--- MATERIAL TO PROCESS Enclosed Below ---

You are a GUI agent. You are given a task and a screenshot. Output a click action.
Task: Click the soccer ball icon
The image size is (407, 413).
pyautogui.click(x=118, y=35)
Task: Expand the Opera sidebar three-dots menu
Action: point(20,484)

--- End of Enclosed MATERIAL TO PROCESS ---

#### WORK REQUEST:
Output all of the entries without altering a single word.

#### RESPONSE AREA:
You are a GUI agent. You are given a task and a screenshot. Output a click action.
Task: Click the soccer ball icon
The image size is (407, 413).
pyautogui.click(x=118, y=35)
Task: Expand the Opera sidebar three-dots menu
Action: point(20,484)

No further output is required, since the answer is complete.